Please collect every line in the records below that contains the word "perform". Case counts.

* [INFORMATION SUPPLIED]
Begin

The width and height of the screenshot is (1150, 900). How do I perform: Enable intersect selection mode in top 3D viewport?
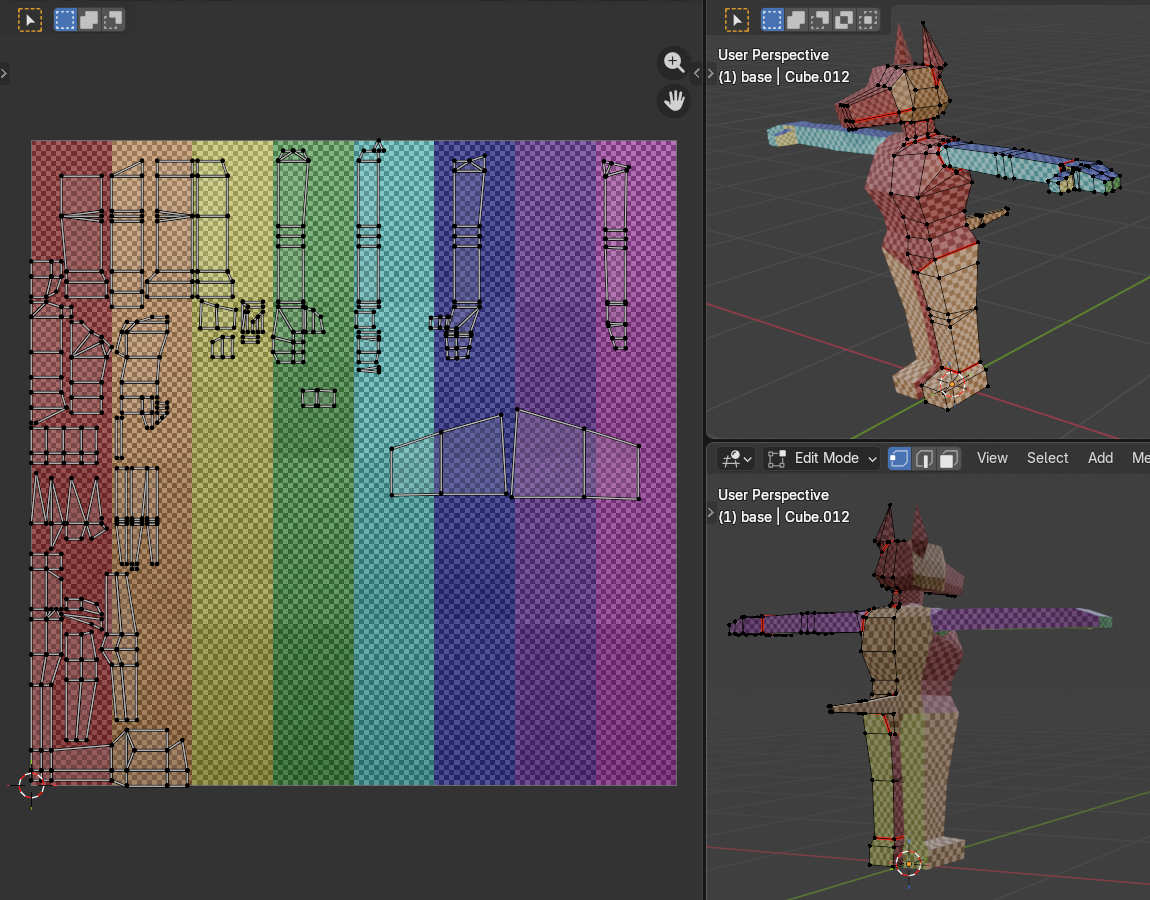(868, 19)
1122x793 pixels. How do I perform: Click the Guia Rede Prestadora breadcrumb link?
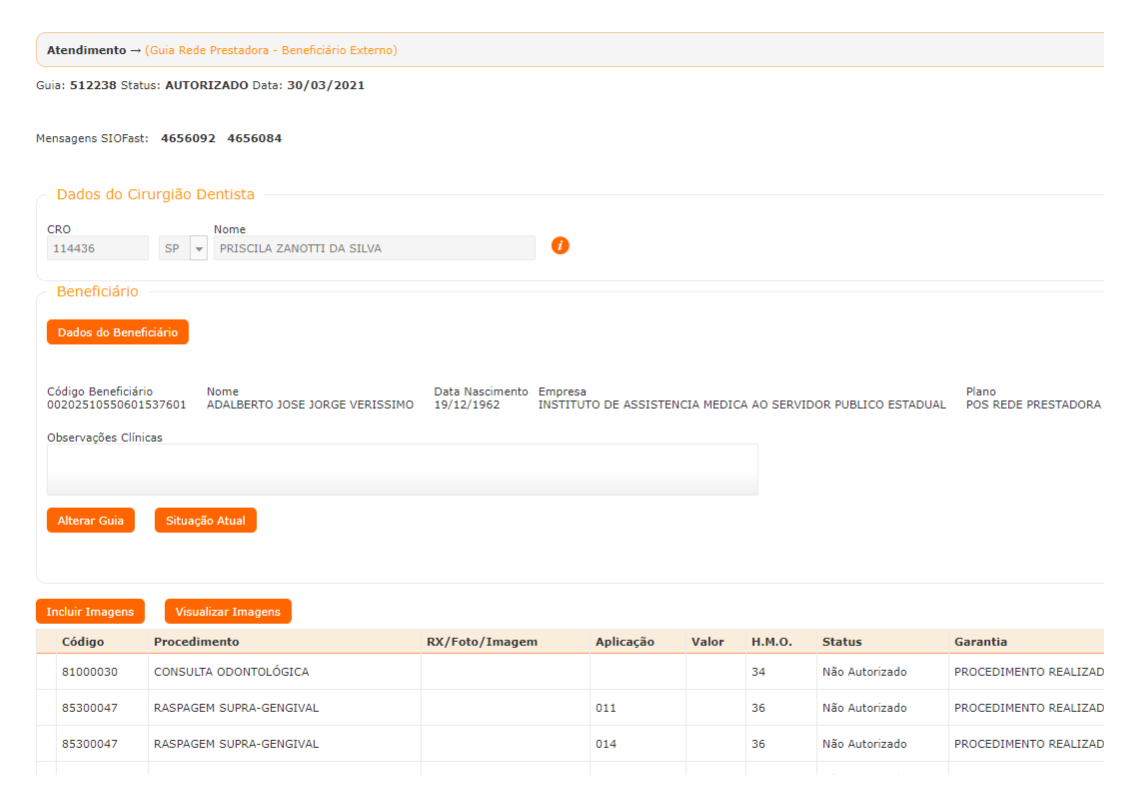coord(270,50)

End
Begin

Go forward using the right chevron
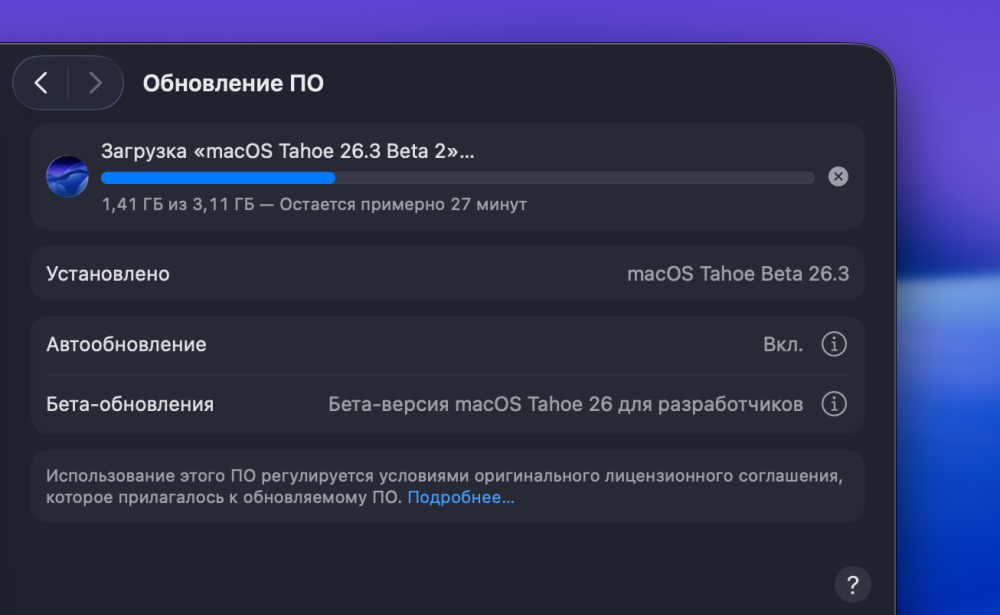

End

* [RESPONSE BELOW]
The width and height of the screenshot is (1150, 900). How do I perform: Enable intersect selection mode in top 3D viewport?
1122x793 pixels. How do I perform: Click the Guia Rede Prestadora breadcrumb link?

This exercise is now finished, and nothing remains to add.